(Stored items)
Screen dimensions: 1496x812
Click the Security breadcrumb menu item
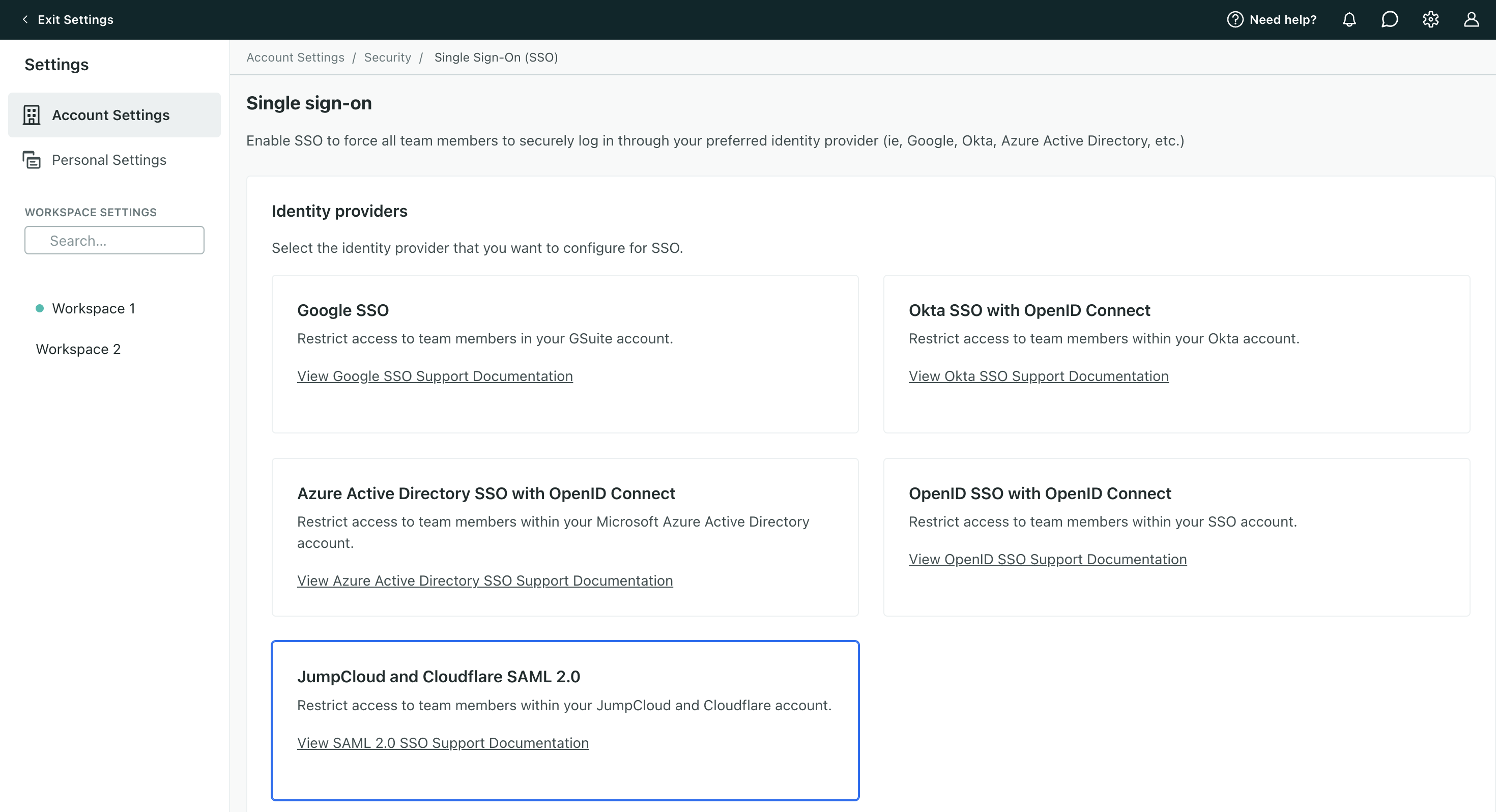coord(386,57)
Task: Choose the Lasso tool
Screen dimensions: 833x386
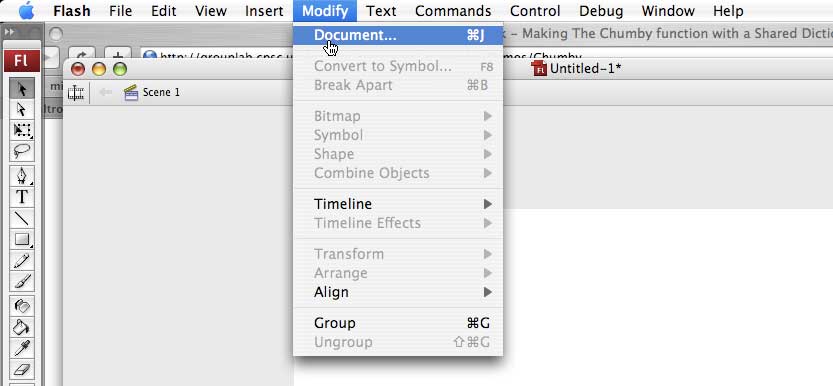Action: [22, 151]
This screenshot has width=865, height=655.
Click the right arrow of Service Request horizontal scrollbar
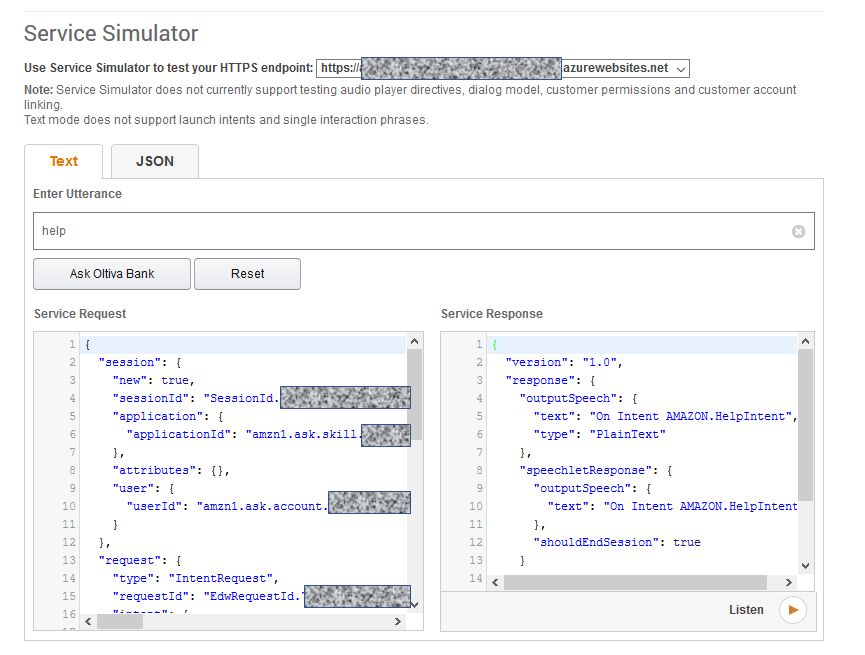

» Problem details: Arrange every line of the entries above as a Markdown table with the columns "Row" and "Entry line", numbering the rows and omitting blank lines. Leave the pictures out of the answer.

» Result below:
| Row | Entry line |
|---|---|
| 1 | Screen dimensions: 1496x812 |
| 2 | Click the Security breadcrumb menu item |
| 3 | coord(386,57) |
| 4 | Task: Choose the Lasso tool |
| 5 | Screen dimensions: 833x386 |
| 6 | Action: [22, 151] |
| 7 | This screenshot has width=865, height=655. |
| 8 | Click the right arrow of Service Request horizontal scrollbar |